DATA SUPPLIED:

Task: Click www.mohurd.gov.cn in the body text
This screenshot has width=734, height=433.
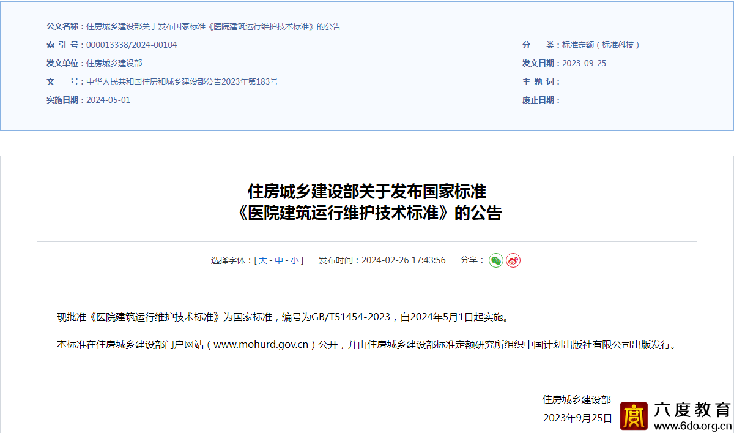Action: point(261,345)
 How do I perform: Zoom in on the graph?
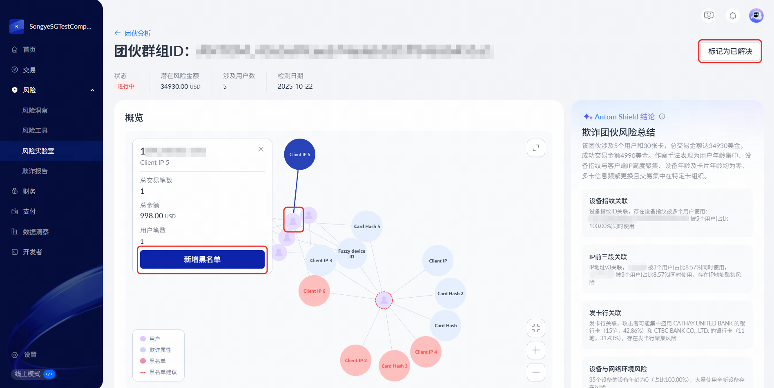536,350
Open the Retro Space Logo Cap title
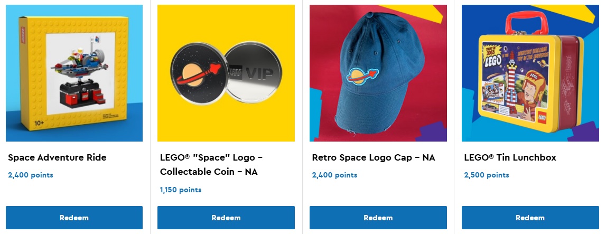Screen dimensions: 606x234 point(374,157)
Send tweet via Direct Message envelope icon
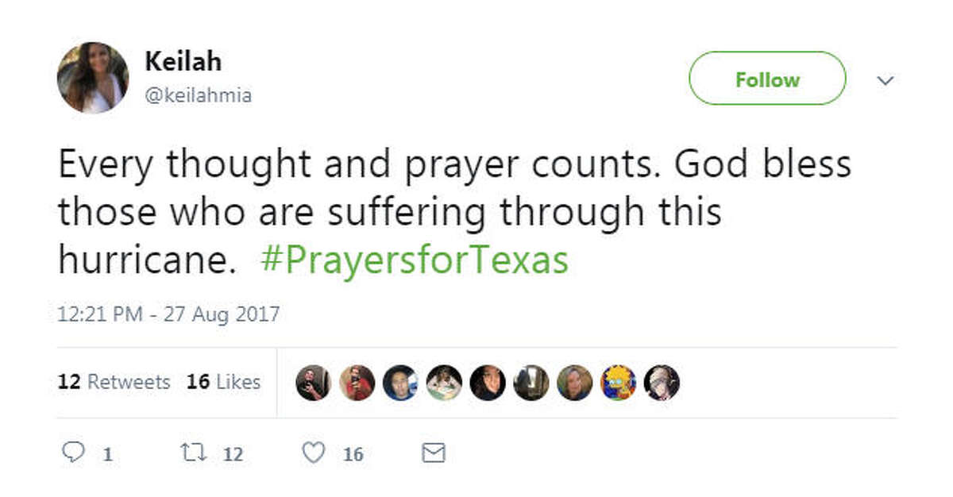 tap(434, 453)
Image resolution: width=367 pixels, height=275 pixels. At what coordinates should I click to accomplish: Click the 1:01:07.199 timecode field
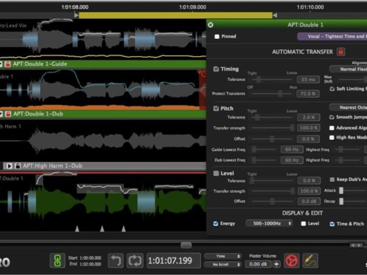(170, 260)
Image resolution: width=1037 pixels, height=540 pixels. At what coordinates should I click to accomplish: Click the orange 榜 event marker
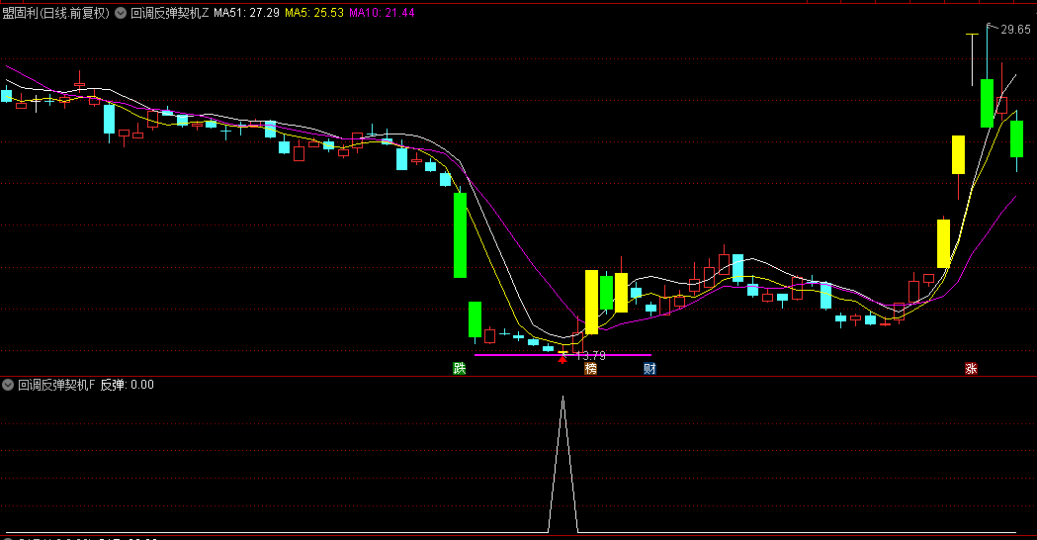590,368
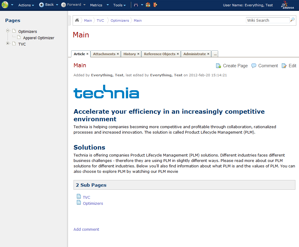Close the History tab using its x
The width and height of the screenshot is (299, 247).
138,54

WHAT THE EXERCISE ASKS: When you transcribe the entries above, keep every word exact and leave out the pictures.

EXERCISE SOLUTION:
Task: Click www.mohurd.gov.cn in the body text
This screenshot has width=734, height=433.
Action: point(261,345)
 How do I perform: Zoom in on the graph?
536,350
Open the Retro Space Logo Cap title
Screen dimensions: 606x234 point(374,157)
Send tweet via Direct Message envelope icon
 tap(434, 453)
Image resolution: width=367 pixels, height=275 pixels. At what coordinates should I click to accomplish: Click the 1:01:07.199 timecode field
(170, 260)
Image resolution: width=1037 pixels, height=540 pixels. At what coordinates should I click to accomplish: Click the orange 榜 event marker
590,368
Close the History tab using its x
The width and height of the screenshot is (299, 247).
138,54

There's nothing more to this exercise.